The peer review anonymization, while clever, might not be robust against models recognizing their own writing styles. If Claude consistently structures responses with numbered lists and GPT-4 tends toward flowing prose, models could potentially identify authorship despite the anonymization. Karpathy acknowledges this limitation—the implementation prioritizes simplicity over cryptographic guarantees. For some use cases this matters; for others it’s fine if models have hints about authorship.

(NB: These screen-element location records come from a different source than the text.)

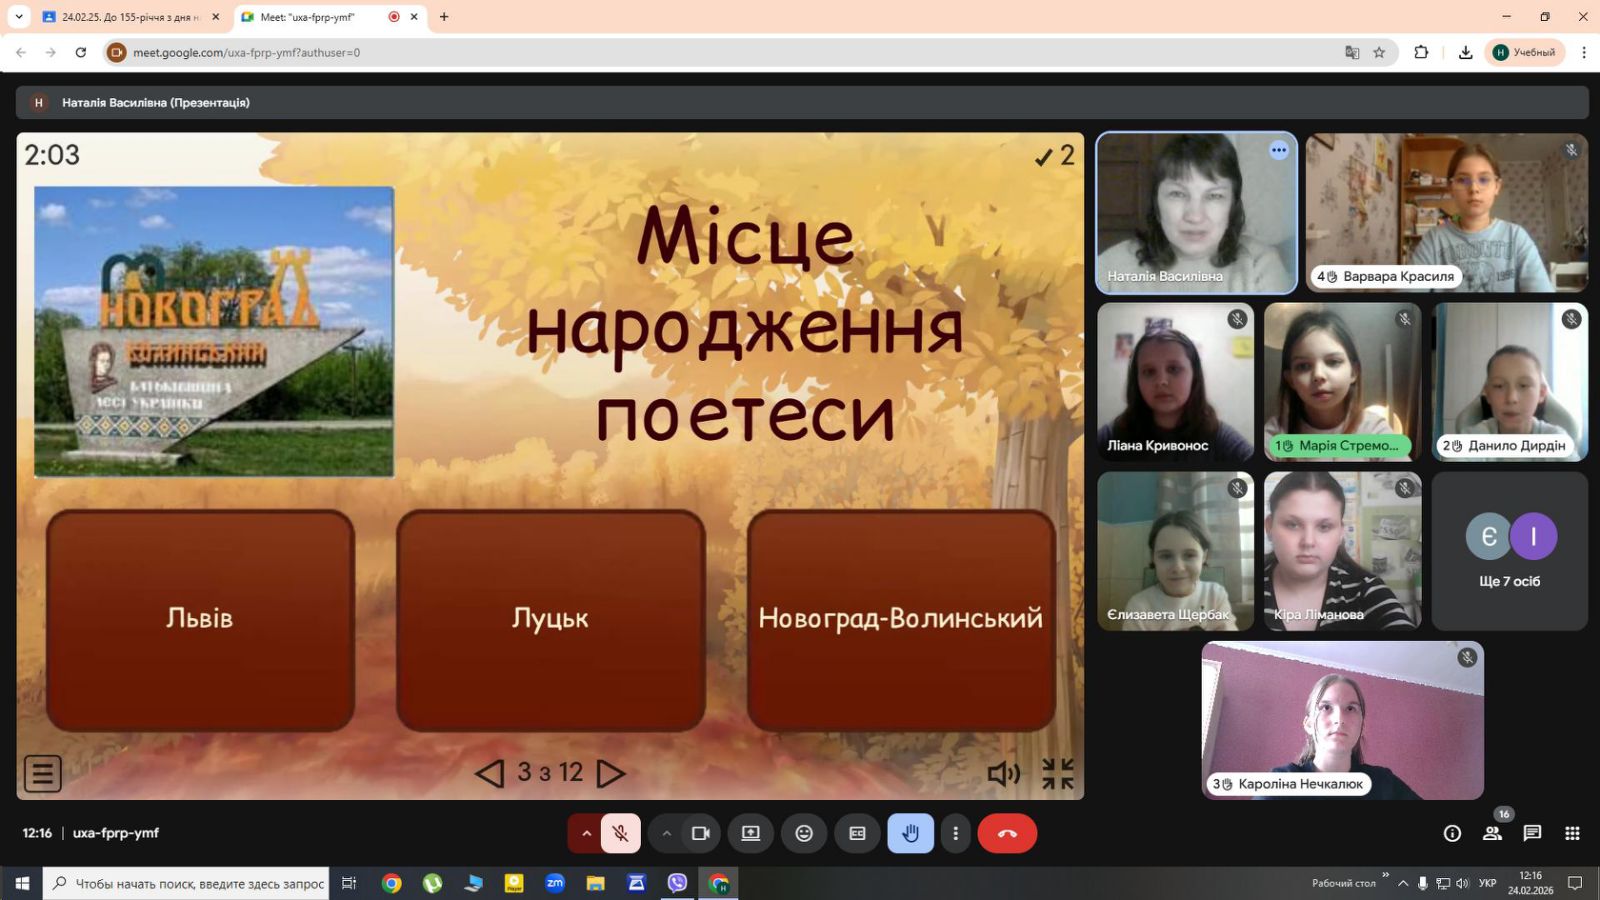Click the Ще 7 осіб participants tile
The image size is (1600, 900).
[x=1509, y=551]
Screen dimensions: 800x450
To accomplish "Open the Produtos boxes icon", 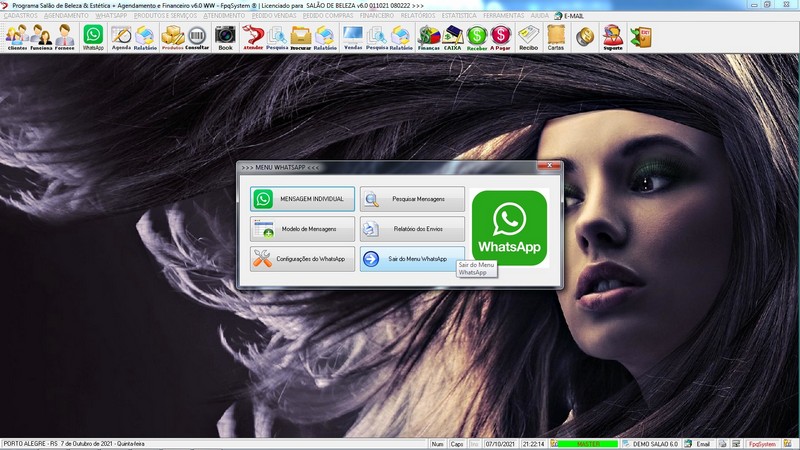I will pyautogui.click(x=173, y=37).
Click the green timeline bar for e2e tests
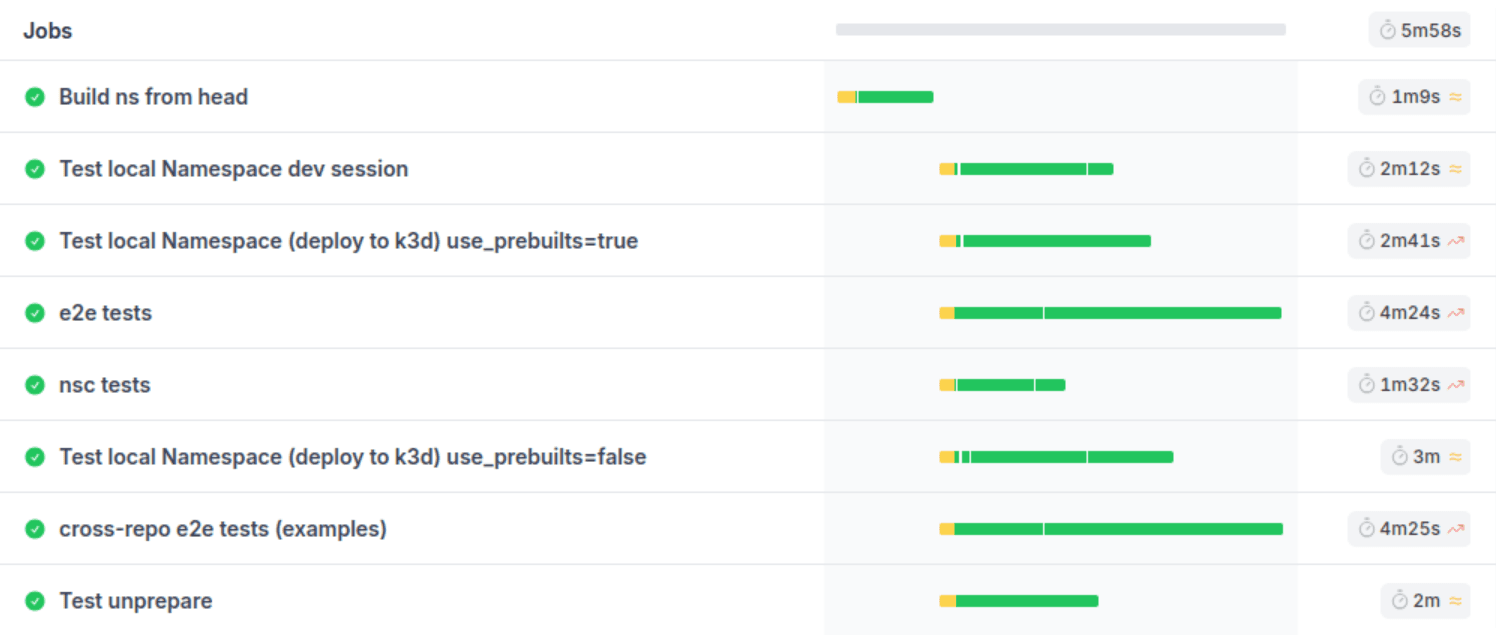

Most importantly, this is explicitly a reference implementation, not a supported product. The README warns: “This is a weekend project provided as-is for inspiration. Don’t expect updates, bug fixes, or responses to issues.” If you’re not comfortable reading and modifying Python/React code yourself, you’ll struggle when something breaks or when you need features that don’t exist. There’s no authentication system, no rate limiting, no error recovery beyond basic try-catch blocks. It’s vibe coding—functional enough to be useful, minimal enough to understand, but definitely not production-grade infrastructure.
Verdict
Use if: You’re tackling research questions, architectural decisions, or creative work where cross-validation genuinely adds value and you’re comfortable with the API costs. You should be a developer willing to fork and customize the code, because that’s the entire point—this is a starter kit, not a SaaS product. It’s perfect for consultants billing clients for high-quality analysis, researchers exploring complex technical questions, or teams making expensive technology decisions where spending $2 on LLM consensus beats spending $2000 on the wrong choice. Skip if: You need production reliability, user authentication, or cost efficiency. Skip if your questions are routine enough that a single model suffices—most queries don’t benefit from deliberation. Skip if you’re not prepared to maintain and extend the code yourself, because community support will be minimal. For casual multi-model comparison without customization, just use Poe.com’s multi-bot chat feature instead.